According to Theorem 6, we can obtain that when \(\alpha \in \left( {\alpha_{2}^{*} ,1} \right)\) and \(F \in F^{*}\), the remanufacturer will get the maximum benefit when the three parties of the closed-loop supply chain make the alliance. And \(\alpha_{2}^{*} = \frac{{\Pi_{L}^{{RT^{*} }} - F^{*} }}{{\Pi_{L}^{{MRT^{*} }} - F^{*} }}\), \(\alpha_{4}^{*} = \frac{{{\Pi }_{L}^{{MRT^{*} }} - F^{*} - {\Pi }_{M}^{{RT^{*} }} }}{{{\Pi }_{L}^{{MRT^{*} }} - F^{*} }}\), \(\alpha_{4}^{*} - \alpha_{2}^{*} = \frac{{{\Pi }_{L}^{{MRT^{*} }} - \Pi_{L}^{{RT^{*} }} - {\Pi }_{M}^{{RT^{*} }} }}{{{\Pi }_{L}^{{MRT^{*} }} - F^{*} }}\), it is obvious when the three parties make the alliance, the supply chain benefit is the largest, so we have \(\alpha_{4}^{*} > \alpha_{2}^{*}\).
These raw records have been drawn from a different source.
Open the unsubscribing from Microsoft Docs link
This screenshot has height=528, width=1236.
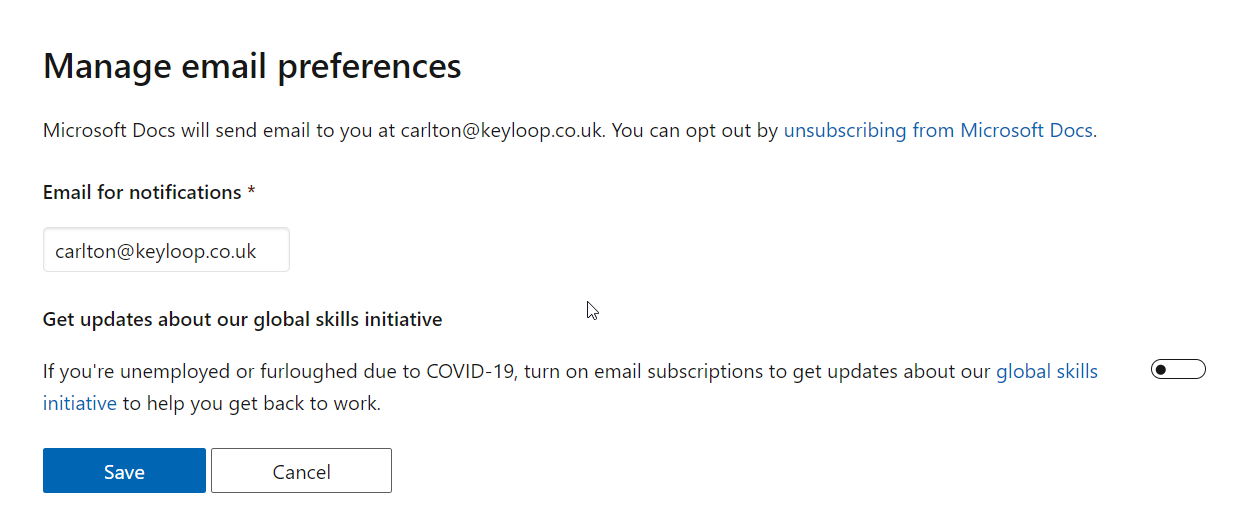[x=937, y=130]
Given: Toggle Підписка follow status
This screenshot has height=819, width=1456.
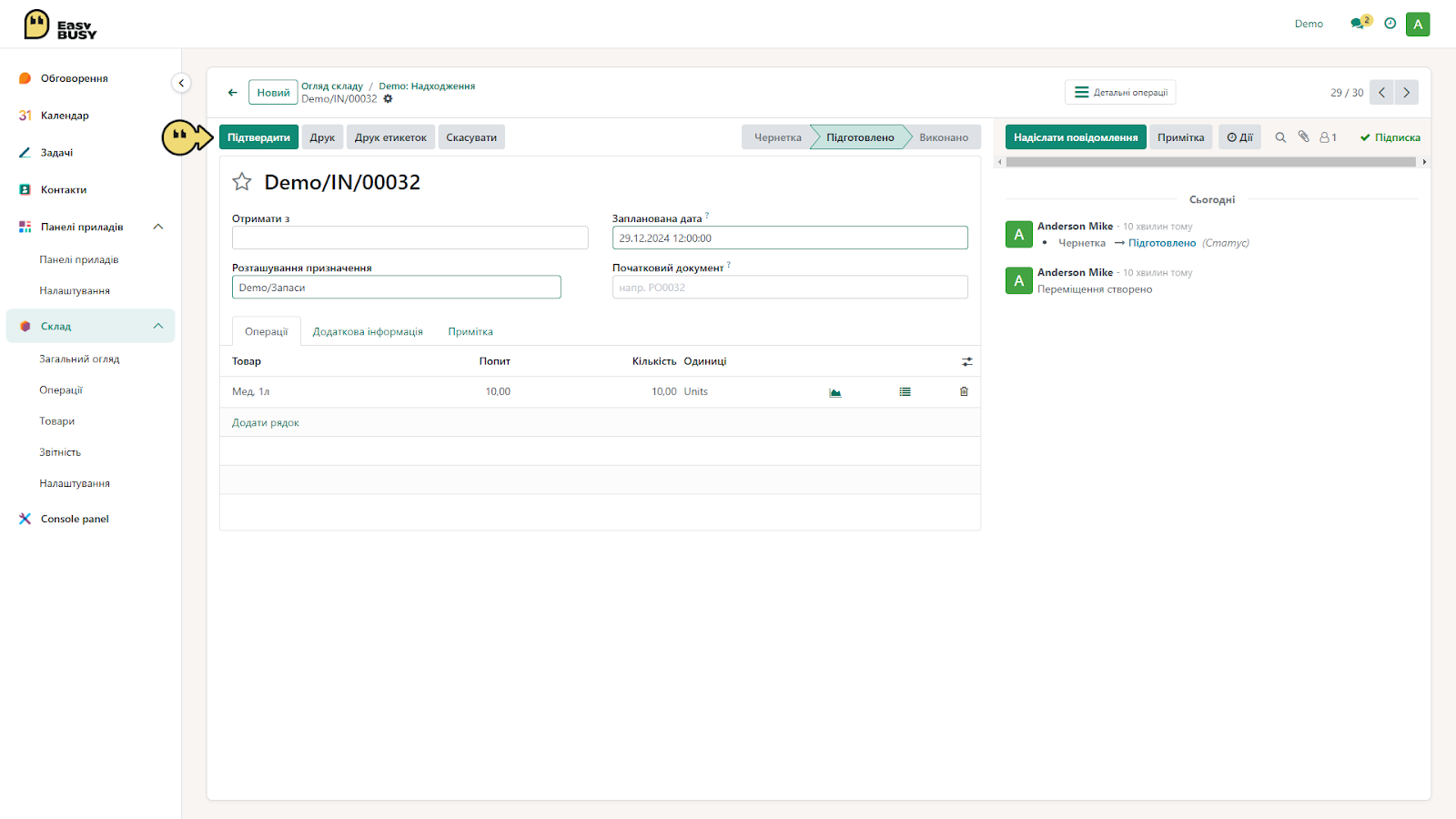Looking at the screenshot, I should 1390,137.
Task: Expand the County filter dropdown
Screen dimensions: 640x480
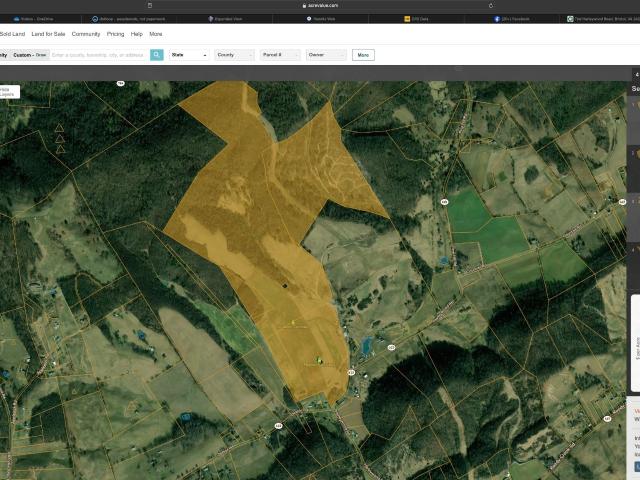Action: coord(234,55)
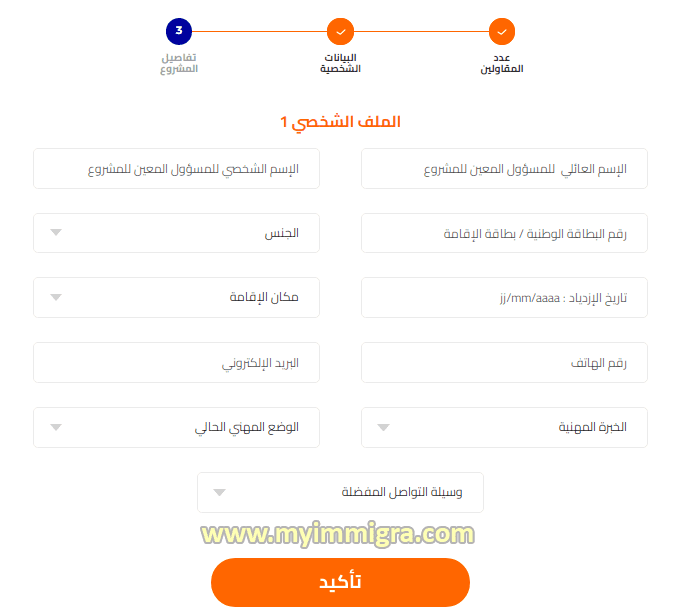Image resolution: width=678 pixels, height=615 pixels.
Task: Click the step 3 circle icon
Action: (x=179, y=32)
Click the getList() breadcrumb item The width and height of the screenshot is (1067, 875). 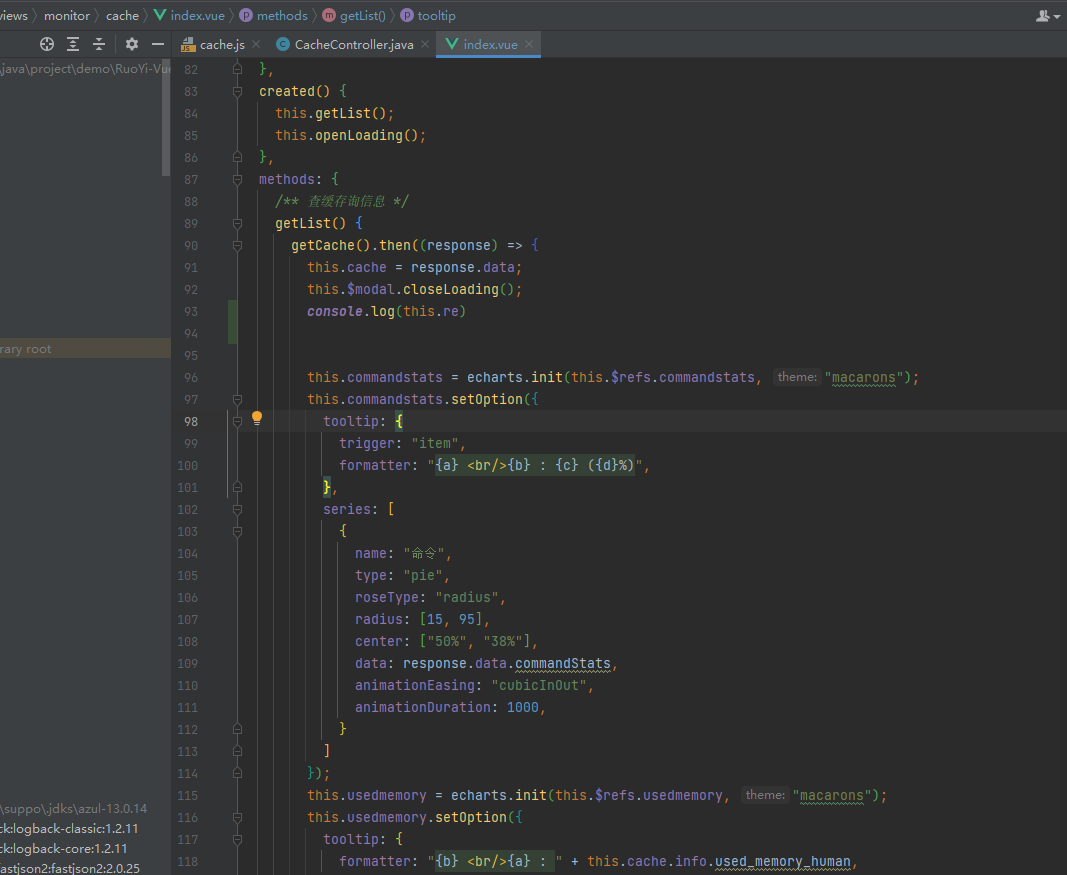361,15
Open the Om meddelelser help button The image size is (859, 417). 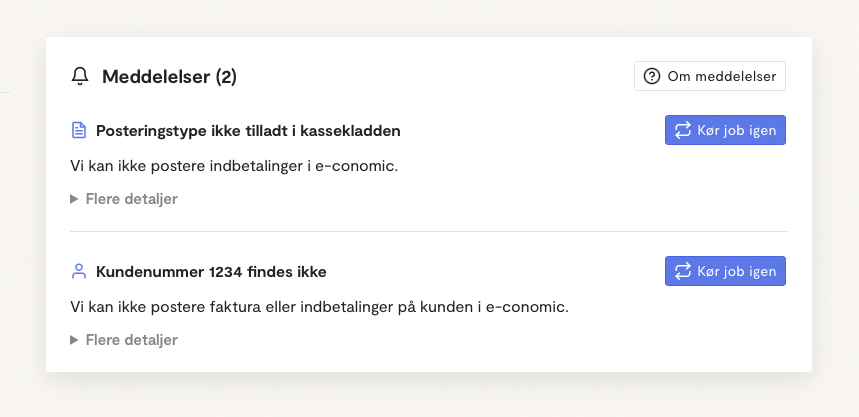click(710, 77)
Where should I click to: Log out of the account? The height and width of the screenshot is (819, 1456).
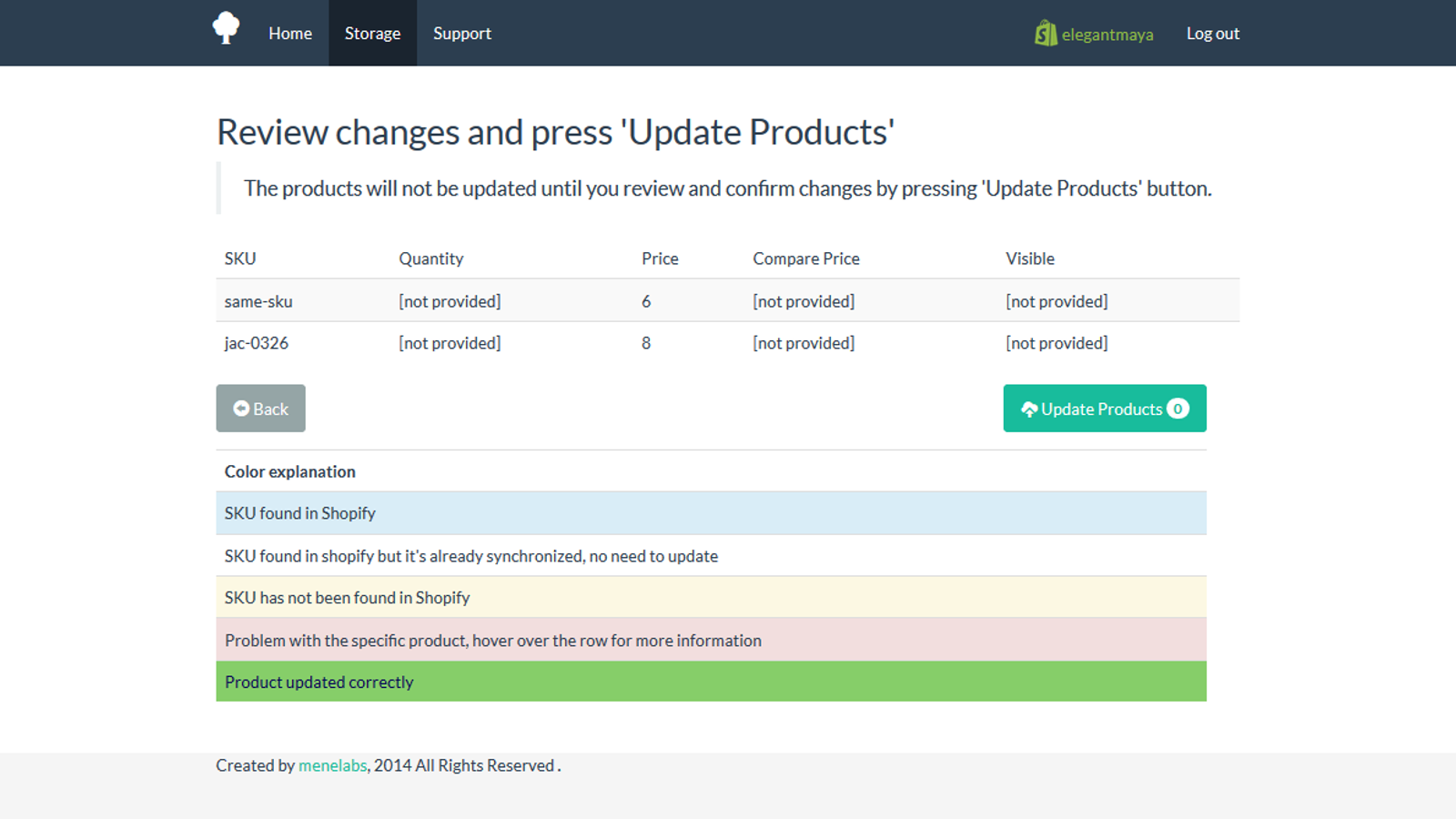[1212, 34]
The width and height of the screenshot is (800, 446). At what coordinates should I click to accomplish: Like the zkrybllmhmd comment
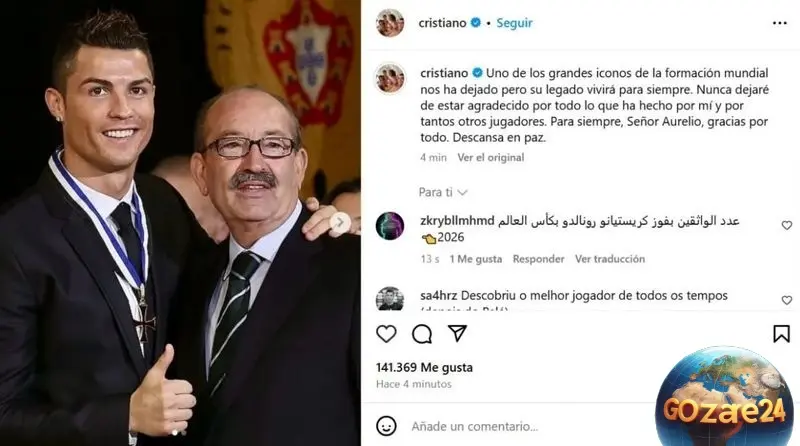(x=787, y=225)
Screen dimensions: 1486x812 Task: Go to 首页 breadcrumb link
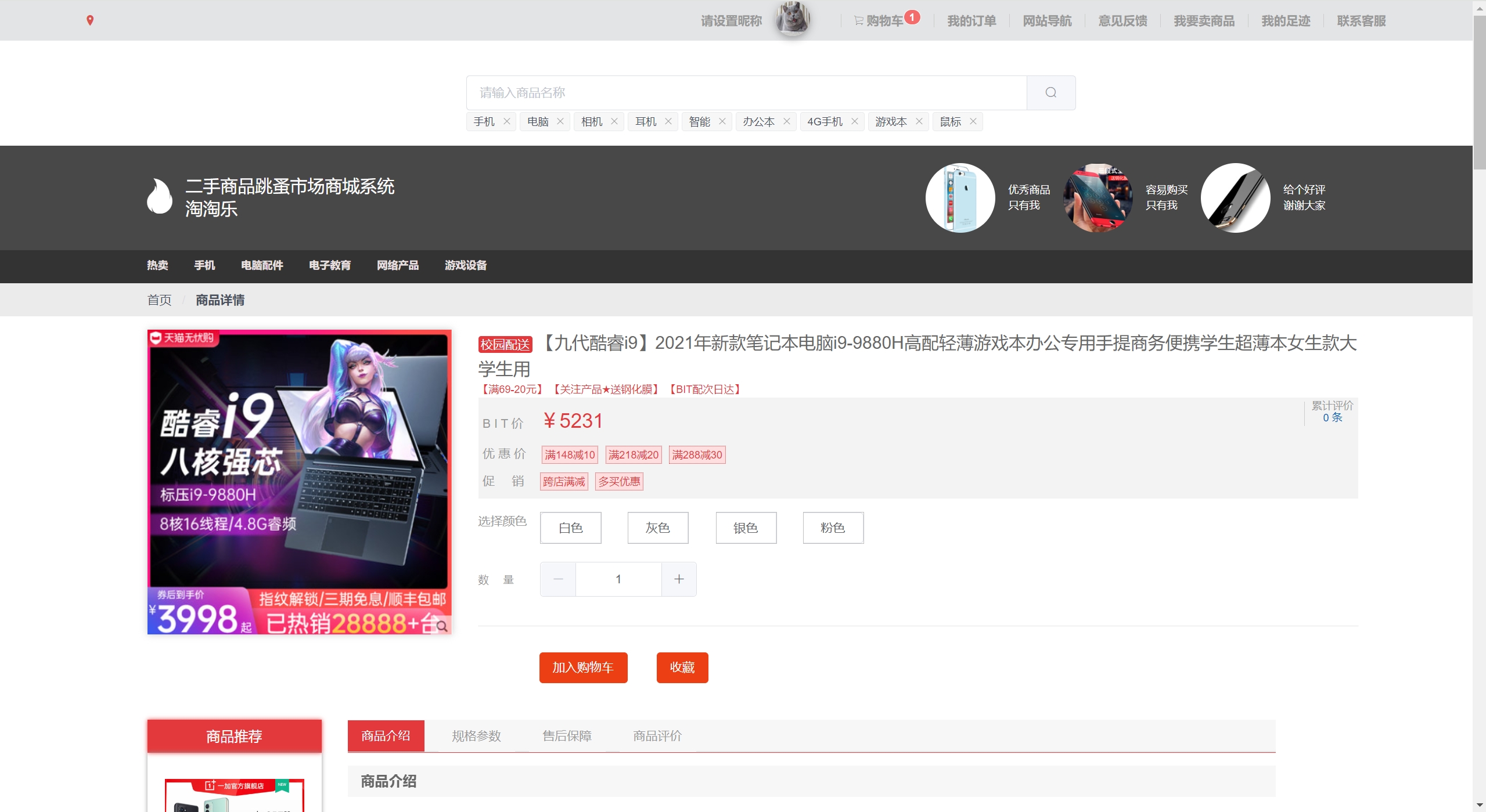point(159,300)
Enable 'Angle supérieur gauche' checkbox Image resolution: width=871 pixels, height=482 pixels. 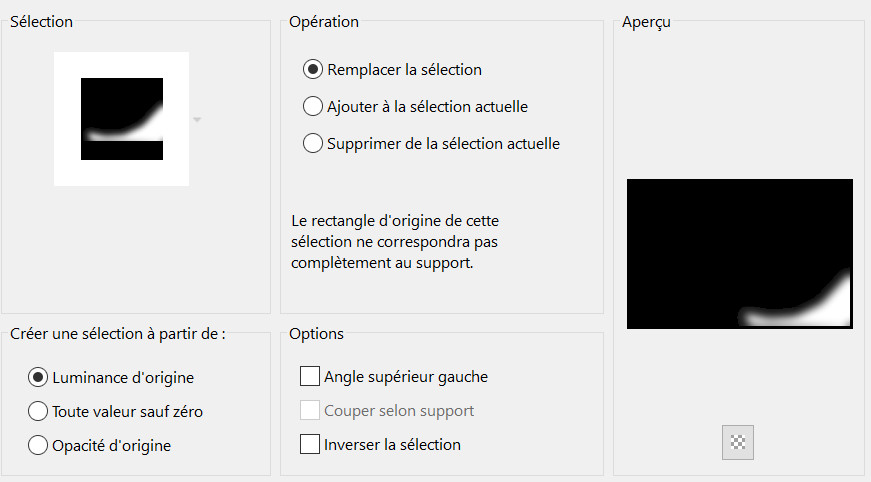310,377
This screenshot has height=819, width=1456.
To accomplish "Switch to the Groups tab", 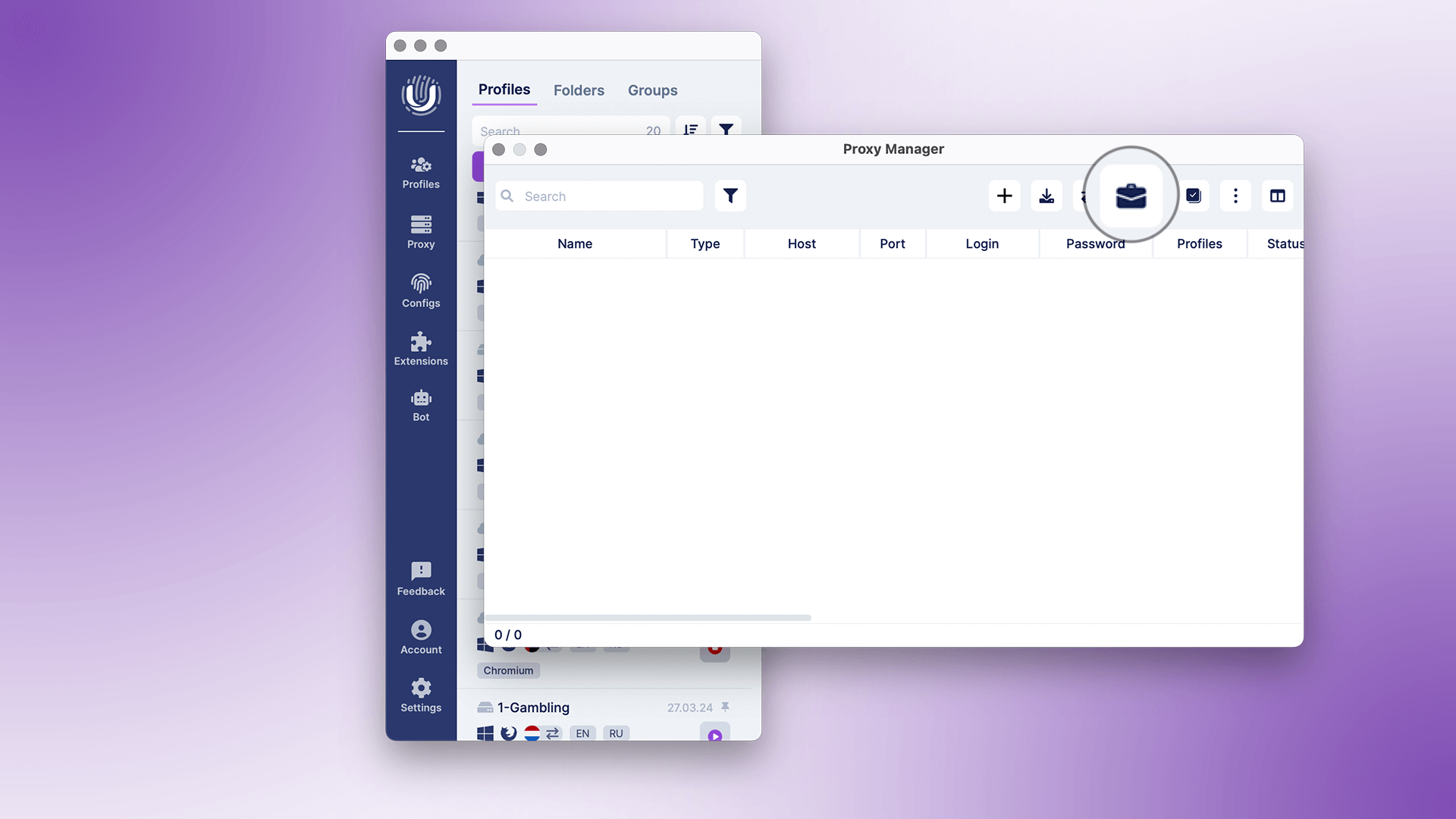I will coord(652,90).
Since the original manufacturer is the leader in the game, the technology licensing rate \(\alpha\) is controlled at \(\alpha \in \left( {\alpha_{2}^{*} ,\alpha_{4}^{*} } \right)\) and the fixed fee paid to the third-party recycling platform is controlled at, when the three parties of the closed-loop supply chain jointly form an alliance, the original manufacturer, remanufacturer and third-party recycling platform can all get the most benefits.